__Problem to work on__
How many lines in the data below include the word "timestamp"? Respond with the number, nothing more.

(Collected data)
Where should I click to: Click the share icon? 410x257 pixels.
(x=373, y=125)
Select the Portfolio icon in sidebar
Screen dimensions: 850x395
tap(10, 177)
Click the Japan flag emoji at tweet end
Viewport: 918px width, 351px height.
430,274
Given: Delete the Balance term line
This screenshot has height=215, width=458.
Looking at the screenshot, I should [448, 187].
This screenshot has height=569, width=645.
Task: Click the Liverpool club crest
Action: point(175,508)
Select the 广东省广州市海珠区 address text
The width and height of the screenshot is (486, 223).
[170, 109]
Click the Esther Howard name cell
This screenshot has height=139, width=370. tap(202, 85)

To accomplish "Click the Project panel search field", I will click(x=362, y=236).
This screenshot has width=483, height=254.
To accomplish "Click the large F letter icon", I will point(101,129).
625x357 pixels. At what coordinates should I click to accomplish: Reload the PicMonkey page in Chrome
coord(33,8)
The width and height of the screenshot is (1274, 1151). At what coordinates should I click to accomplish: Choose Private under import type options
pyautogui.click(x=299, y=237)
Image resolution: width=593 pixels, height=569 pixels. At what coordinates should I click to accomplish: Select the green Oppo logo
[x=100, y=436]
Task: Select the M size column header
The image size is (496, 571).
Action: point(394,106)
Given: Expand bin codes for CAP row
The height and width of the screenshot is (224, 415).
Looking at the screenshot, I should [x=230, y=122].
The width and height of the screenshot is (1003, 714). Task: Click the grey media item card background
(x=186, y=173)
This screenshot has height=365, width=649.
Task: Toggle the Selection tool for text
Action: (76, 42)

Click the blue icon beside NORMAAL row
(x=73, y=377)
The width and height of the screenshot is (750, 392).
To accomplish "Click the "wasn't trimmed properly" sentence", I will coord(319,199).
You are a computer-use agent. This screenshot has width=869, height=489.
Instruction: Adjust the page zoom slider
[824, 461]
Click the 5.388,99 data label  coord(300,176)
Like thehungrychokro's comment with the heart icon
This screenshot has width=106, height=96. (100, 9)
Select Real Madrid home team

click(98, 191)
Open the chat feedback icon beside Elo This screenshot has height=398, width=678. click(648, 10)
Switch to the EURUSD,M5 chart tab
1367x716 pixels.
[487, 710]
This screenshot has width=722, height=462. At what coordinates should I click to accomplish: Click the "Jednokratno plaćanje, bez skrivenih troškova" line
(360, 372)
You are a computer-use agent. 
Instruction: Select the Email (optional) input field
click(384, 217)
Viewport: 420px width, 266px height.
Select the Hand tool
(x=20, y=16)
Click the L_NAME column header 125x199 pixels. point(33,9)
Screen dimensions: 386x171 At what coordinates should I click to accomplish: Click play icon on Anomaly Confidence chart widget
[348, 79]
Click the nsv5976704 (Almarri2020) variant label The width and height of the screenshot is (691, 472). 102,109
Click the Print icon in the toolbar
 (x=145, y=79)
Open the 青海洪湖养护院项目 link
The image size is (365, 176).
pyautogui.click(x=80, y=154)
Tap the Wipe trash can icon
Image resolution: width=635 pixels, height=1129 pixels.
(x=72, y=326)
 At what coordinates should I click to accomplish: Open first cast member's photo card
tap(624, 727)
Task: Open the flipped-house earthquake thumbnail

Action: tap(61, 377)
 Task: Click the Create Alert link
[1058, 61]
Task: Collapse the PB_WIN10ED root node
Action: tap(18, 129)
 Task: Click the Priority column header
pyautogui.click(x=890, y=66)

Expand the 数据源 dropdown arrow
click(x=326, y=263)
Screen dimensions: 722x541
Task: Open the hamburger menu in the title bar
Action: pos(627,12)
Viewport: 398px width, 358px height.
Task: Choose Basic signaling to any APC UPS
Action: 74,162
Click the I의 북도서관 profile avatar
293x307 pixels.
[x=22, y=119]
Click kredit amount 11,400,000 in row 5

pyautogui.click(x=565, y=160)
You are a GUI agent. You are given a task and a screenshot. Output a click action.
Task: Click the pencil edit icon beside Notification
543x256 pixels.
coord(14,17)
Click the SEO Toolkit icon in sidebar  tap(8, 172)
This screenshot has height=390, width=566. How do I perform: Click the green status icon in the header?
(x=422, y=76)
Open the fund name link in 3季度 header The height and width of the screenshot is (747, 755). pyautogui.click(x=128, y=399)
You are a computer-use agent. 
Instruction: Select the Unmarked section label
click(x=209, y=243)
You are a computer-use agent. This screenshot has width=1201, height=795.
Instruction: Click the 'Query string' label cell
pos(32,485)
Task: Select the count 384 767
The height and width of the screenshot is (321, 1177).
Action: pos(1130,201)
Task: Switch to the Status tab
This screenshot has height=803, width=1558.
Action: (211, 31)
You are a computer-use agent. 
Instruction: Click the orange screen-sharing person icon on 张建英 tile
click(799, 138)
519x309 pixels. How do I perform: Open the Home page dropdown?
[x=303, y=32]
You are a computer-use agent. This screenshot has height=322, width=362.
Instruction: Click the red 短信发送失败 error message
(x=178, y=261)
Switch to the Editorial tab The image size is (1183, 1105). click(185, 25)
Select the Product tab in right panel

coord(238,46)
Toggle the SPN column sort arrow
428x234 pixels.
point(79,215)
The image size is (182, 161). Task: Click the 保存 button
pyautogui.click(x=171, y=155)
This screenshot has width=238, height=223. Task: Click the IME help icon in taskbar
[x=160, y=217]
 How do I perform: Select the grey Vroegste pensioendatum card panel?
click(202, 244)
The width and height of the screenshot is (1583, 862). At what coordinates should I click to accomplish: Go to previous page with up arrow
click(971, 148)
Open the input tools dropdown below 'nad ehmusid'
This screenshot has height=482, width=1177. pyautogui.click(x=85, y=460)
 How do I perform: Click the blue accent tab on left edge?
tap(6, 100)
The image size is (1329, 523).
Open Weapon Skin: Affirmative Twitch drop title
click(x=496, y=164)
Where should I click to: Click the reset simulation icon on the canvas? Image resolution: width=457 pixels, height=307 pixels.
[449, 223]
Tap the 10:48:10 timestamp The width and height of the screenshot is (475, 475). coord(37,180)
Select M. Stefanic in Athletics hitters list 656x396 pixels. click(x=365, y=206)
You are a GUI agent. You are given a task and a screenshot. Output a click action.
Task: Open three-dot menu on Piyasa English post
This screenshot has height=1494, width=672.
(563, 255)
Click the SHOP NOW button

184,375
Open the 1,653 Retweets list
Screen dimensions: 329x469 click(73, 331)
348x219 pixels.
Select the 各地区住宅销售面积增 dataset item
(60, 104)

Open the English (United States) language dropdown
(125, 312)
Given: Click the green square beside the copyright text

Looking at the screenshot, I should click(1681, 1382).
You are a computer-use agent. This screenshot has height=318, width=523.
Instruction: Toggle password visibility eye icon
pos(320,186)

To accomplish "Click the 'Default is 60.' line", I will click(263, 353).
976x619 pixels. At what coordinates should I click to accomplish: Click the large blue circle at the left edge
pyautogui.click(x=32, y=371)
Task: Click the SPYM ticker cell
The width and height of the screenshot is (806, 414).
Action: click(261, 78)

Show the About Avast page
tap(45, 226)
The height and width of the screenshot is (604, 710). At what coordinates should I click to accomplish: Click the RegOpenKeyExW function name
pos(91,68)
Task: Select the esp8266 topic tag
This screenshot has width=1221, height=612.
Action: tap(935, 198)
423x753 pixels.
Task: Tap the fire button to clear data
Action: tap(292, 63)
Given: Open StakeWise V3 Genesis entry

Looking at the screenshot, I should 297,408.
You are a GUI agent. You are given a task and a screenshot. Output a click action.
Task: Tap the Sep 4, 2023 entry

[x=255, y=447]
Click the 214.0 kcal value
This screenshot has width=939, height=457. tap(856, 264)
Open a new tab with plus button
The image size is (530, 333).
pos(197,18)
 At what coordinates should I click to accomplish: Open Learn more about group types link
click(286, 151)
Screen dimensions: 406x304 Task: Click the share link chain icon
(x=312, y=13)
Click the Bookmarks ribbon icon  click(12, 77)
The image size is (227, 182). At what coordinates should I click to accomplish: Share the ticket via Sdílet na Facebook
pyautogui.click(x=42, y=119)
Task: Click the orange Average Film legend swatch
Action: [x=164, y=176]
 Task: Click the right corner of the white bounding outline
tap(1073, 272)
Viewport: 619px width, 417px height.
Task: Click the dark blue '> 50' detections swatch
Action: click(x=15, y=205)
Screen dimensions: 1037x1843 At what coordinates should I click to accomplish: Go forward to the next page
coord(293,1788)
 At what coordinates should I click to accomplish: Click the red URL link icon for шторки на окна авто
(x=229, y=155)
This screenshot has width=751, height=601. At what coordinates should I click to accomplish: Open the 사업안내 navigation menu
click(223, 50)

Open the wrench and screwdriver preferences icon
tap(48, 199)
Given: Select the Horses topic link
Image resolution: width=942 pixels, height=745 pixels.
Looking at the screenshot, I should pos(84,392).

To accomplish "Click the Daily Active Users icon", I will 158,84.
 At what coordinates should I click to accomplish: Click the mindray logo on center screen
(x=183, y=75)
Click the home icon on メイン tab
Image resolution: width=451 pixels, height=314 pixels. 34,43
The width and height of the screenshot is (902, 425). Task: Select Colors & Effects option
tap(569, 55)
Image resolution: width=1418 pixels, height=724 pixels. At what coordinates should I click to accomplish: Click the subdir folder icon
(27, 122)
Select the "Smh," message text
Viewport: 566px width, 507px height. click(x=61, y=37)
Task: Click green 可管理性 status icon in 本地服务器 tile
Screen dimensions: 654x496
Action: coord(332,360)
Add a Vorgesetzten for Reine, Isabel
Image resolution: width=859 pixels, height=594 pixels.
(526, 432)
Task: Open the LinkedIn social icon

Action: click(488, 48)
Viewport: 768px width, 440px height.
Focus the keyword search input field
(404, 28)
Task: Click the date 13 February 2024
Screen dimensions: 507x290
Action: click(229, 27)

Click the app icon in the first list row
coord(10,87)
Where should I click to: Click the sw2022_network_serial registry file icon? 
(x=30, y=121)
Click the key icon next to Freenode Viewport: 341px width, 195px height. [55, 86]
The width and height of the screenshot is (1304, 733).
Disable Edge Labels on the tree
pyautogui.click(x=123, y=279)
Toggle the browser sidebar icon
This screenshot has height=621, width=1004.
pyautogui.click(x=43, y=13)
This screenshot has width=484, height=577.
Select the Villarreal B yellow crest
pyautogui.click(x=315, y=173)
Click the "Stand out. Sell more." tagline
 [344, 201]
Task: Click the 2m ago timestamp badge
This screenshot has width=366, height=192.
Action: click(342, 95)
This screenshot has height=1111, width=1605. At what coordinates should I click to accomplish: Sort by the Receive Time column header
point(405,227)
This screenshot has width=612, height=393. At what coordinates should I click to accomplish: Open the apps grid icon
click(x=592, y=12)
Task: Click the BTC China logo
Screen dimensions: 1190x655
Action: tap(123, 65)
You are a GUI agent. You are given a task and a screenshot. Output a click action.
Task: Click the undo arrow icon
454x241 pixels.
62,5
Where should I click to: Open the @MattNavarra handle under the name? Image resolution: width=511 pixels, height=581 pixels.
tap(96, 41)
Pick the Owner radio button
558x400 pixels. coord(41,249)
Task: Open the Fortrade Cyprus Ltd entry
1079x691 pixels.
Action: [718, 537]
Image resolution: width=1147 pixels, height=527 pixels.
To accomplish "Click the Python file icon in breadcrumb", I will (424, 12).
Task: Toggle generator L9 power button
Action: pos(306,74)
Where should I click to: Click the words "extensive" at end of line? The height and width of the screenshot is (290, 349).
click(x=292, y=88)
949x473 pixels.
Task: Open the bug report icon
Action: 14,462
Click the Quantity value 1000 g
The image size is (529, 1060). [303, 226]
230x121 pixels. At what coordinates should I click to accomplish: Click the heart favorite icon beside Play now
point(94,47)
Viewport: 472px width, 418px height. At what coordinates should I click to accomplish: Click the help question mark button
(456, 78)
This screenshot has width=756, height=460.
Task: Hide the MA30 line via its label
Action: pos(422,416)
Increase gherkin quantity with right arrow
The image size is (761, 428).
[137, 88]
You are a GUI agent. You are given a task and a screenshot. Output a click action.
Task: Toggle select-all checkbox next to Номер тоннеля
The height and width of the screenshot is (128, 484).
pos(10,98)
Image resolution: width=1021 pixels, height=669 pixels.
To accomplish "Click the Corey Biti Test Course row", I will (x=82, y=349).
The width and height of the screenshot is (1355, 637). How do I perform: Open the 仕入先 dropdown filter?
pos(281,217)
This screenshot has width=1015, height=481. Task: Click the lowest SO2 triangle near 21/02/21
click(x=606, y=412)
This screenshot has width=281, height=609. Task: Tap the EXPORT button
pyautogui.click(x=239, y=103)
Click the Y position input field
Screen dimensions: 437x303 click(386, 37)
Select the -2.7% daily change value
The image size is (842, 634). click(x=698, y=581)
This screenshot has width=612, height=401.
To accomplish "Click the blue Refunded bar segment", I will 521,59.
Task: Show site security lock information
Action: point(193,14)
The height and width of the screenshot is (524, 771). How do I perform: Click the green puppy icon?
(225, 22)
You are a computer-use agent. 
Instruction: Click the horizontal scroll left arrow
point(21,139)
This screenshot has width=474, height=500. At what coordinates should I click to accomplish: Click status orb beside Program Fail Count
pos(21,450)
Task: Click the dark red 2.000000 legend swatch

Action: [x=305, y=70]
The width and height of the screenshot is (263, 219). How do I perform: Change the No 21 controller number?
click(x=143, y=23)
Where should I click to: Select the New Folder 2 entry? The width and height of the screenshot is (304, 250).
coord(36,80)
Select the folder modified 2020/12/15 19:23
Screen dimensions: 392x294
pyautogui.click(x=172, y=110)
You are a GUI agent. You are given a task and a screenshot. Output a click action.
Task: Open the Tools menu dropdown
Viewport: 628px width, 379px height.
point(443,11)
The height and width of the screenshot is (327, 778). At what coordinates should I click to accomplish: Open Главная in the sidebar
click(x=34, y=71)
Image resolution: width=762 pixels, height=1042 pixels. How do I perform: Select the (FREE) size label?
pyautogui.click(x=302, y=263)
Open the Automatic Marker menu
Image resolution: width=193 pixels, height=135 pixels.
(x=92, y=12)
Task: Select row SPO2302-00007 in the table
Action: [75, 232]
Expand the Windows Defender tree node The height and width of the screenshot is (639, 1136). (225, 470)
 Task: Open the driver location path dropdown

__Problem solution__
2